7 Fiber. Scope: Primary fiber-based packaging refers to products that are used to package guest food on premises at McDonald’s restaurants. This type of packaging includes containers, cups, wraps, bags for food, beverages, napkins, folding cartons, clamshells, wraps, food service bags, napkins, salad bowls, Happy Meal cartons, drink carriers and cup carriers. In 2021, the primary fiber-based packaging scope was expanded to include wood stirrers and cutlery as well as paper straws and lids.

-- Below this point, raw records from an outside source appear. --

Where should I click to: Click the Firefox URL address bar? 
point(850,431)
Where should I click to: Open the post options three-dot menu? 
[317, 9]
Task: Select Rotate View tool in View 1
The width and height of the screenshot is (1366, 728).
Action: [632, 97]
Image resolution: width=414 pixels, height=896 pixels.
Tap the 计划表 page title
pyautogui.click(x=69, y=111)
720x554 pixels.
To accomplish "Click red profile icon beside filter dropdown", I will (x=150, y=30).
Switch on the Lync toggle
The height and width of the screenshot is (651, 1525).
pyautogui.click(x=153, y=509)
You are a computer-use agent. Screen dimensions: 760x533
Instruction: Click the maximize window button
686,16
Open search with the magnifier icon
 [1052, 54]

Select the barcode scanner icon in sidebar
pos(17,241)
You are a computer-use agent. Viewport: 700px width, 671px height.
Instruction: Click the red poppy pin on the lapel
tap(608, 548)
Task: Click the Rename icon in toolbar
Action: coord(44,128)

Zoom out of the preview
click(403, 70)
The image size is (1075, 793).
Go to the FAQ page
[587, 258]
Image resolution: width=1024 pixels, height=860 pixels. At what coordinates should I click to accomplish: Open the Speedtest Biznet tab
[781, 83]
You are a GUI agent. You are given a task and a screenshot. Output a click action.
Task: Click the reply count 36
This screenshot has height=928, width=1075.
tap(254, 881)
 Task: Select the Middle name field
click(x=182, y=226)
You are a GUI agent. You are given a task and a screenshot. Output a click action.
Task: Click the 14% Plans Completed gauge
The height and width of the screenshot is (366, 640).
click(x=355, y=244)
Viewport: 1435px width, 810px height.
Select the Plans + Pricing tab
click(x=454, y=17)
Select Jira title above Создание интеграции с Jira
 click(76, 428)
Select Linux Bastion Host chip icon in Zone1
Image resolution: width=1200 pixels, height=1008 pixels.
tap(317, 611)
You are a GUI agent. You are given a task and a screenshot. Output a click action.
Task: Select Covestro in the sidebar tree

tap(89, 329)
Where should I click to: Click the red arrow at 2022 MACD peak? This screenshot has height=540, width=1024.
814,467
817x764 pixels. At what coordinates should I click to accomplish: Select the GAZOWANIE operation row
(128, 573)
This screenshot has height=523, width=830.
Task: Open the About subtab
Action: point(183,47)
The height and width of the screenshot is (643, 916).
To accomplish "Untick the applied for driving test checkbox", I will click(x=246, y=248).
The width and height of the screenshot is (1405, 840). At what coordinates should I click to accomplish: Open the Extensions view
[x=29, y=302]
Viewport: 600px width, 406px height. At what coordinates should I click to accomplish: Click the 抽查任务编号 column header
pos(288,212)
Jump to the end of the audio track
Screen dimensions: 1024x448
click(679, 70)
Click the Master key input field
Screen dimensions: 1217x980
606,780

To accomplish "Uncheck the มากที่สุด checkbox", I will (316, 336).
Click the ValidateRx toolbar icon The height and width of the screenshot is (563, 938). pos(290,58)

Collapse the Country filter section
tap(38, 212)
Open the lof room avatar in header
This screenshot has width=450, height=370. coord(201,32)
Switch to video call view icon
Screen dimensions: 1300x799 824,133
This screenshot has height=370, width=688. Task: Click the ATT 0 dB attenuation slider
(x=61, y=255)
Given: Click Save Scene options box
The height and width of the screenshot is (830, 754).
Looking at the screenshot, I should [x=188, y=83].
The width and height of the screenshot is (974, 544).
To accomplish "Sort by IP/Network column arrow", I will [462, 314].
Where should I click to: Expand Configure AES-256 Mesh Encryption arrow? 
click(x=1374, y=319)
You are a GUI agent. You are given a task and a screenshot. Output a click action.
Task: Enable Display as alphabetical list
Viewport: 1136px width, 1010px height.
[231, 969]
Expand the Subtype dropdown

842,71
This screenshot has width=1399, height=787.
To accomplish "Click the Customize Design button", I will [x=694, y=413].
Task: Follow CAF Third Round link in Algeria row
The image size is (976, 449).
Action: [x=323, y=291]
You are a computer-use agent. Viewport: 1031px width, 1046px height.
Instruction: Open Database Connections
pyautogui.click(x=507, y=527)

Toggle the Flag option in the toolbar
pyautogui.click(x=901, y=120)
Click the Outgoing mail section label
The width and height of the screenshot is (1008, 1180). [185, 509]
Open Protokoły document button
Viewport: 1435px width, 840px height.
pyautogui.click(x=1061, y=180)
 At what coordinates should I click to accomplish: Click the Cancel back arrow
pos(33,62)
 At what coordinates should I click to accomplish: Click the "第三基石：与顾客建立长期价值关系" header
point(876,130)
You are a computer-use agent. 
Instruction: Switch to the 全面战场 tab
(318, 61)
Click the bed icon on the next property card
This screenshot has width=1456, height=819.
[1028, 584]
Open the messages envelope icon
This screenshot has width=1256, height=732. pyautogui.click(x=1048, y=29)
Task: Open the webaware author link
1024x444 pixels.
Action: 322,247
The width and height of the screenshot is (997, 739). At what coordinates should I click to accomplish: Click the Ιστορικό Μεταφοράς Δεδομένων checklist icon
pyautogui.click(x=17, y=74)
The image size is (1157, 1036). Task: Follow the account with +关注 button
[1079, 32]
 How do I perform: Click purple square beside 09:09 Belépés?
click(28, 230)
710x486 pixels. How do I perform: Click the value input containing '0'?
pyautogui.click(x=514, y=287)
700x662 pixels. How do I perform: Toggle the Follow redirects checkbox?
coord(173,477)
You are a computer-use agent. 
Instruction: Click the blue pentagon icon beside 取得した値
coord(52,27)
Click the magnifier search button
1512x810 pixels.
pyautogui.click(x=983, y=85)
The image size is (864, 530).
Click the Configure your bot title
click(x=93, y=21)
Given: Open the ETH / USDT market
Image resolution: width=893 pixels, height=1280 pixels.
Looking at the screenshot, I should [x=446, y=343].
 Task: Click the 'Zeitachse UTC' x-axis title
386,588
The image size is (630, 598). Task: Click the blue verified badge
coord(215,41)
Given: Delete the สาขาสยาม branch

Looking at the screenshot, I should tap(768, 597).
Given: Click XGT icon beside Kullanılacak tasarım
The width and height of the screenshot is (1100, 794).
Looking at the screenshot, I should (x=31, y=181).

Certified sources refer to suppliers of primary fiber-based packaging to the McDonald’s System that comply with the forest management and chain-of-custody certification requirements set out by one of the following third-party schemes: Forest Stewardship Council (FSC); Programme for the Endorsement of Forest Certification (PEFCTM) or PEFC endorsed national systems including, for example, Sustainable Forestry Initiative® (SFI®), CSA Group (Canada) and Cerflor (Brazil). McDonald’s requires all wood fiber sourced from Argentina, Cambodia, China, Indonesia, Laos, Malaysia, Russia and Vietnam to be Forest Stewardship Council (FSC) certified or from an FSC-controlled wood source with full chain-of-custody certification. Recycled sources refer to material that has been reprocessed from recovered (reclaimed) material by means of a manufacturing process and made into a final product or into a component for incorporation into a product. Recycled material applies to plastics and fiber. Fiber-based packaging made from 100% recycled sources must be third-party verified, unless certified under a chain-of-custody forest management standard. Source: ISO 14021:2016. Renewable sources refer to material that is composed of biomass from a living source and that can be continually replenished. Renewable applies to plastics only, not fiber. Source: ISO 14021:2016, for plastic, ASTM 6866 or ISO 16620-2. Third-party verification means that an independent accredited organization has reviewed the manufacturing process of a product and has determined that the final product complies with standards for the attributed claim. Credible third parties include professional auditing and certification bodies. Exclusions: Primary fiber-based packaging in food packaged off-site McDonald’s Restaurants; tray liners and limited locally sourced items.
9 Russia is included for the purposes of performance reporting to the end of December 2021.